Blame can be equally apportioned to the three pillars of the state, namely, the executive, the judiciary and the parliament in their pursuit of power sharing. I have always wondered whether the “suspension of the Constitution”, though temporary in nature, is not the subversion of the Constitution. If not, then why have the words “the subversion of the constitution” in the Basic Law?

There should be a proper debate in the parliament on the language used in Article 6. Suspension of the constitution amounts to mutilation rendering it non-workable and inoperative for a considerable time, which is easily covered by the article on the subversion of the Constitution, open to punishment.

The moot point is whether an act done outside the constitution is a violation.

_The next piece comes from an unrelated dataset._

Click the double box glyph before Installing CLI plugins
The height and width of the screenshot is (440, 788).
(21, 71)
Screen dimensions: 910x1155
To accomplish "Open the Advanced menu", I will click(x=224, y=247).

If yes, then it cannot be condoned on the ground that it is for a short time only and justified as an extra constitutional measure on the basis of the law of necessity.

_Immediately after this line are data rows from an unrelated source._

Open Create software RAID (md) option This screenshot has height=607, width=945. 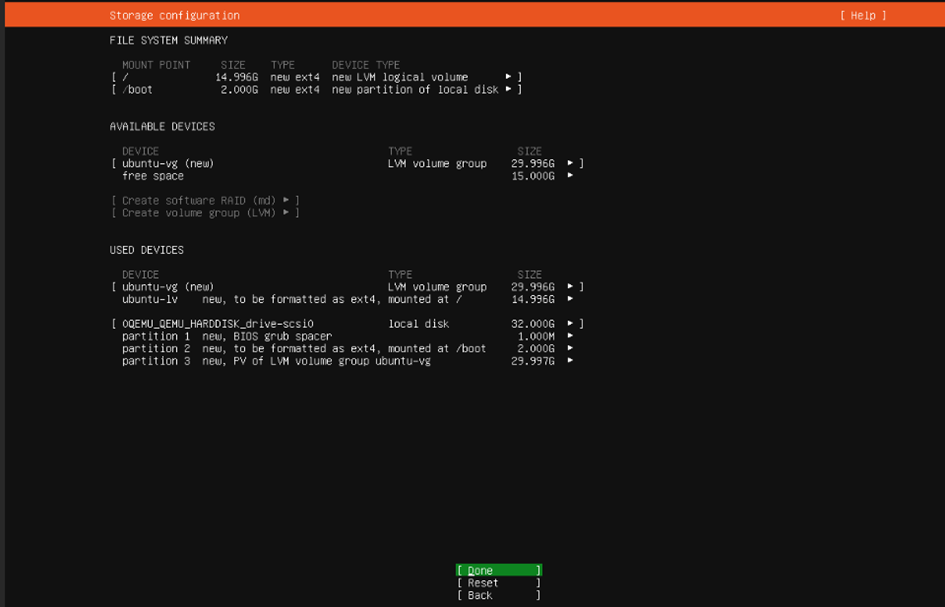[x=205, y=201]
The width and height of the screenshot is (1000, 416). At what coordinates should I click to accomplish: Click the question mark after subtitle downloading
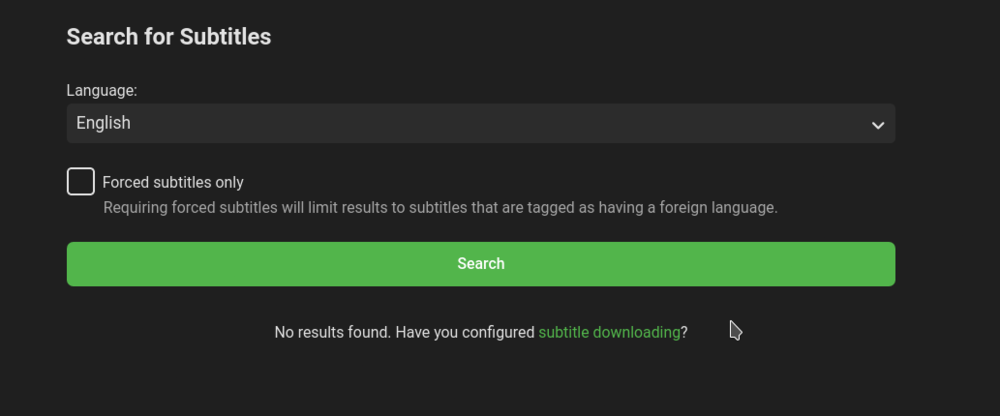[x=684, y=332]
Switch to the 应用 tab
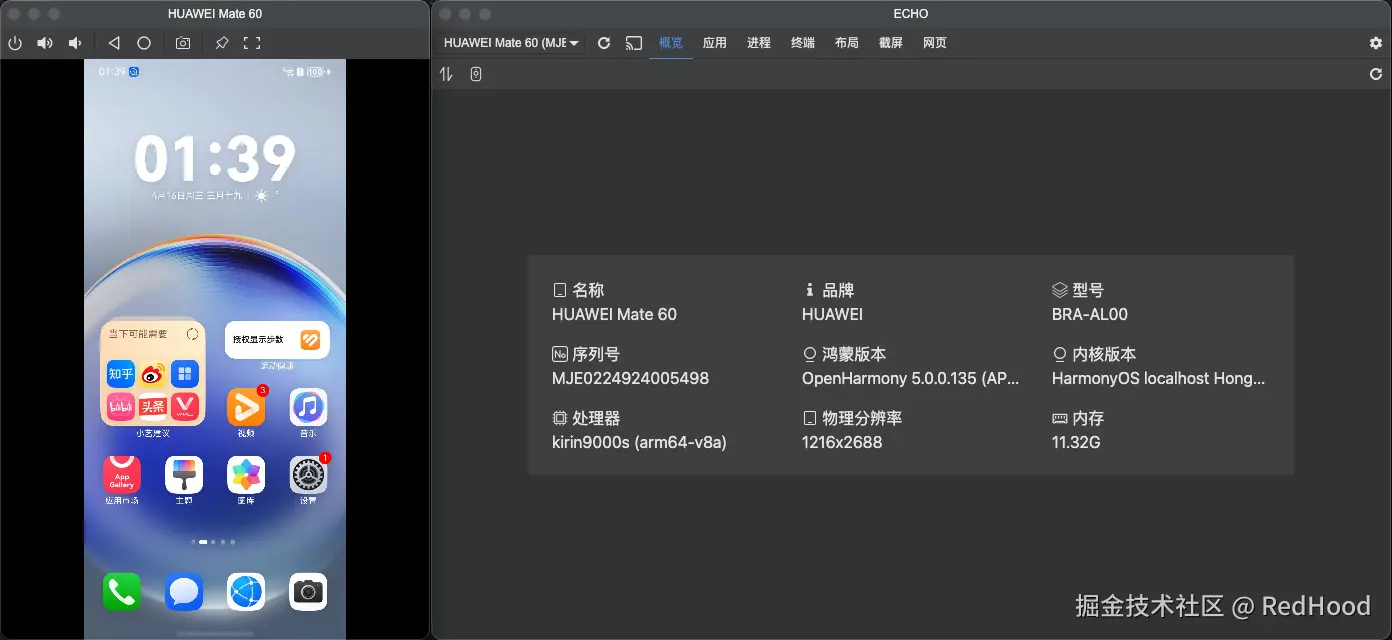 (715, 43)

In Oct 1999 General Pervez Musharraf, the army chief, suspended the constitution and imposed martial law. The Supreme Court validated his action in the Zafar Ali Shah case following the precedent of the Begum Nusrat Bhutto case. Elections were held and with the active assistance of the MMA, one of the opposition groupings, the parliament passed the 17th amendment giving constitutional cover to all extra constitutional steps taken by Musharraf.

Musharraf thus continued as chief of army staff. He wanted to be elected again as president for the next term by the same assemblies. It was a matter of necessity for him to wear both his caps and continue in uniform as he drew his power and protection from the army.

He was, however, not eligible for election as president because his uniform came in the way since a serving general could not engage in politics until two years after his retirement. He was not elected by the electoral college — that is the federal legislature and the provincial assemblies — as required by the constitution. Other options, such as the referendum and a vote of confidence by assemblies, were adopted.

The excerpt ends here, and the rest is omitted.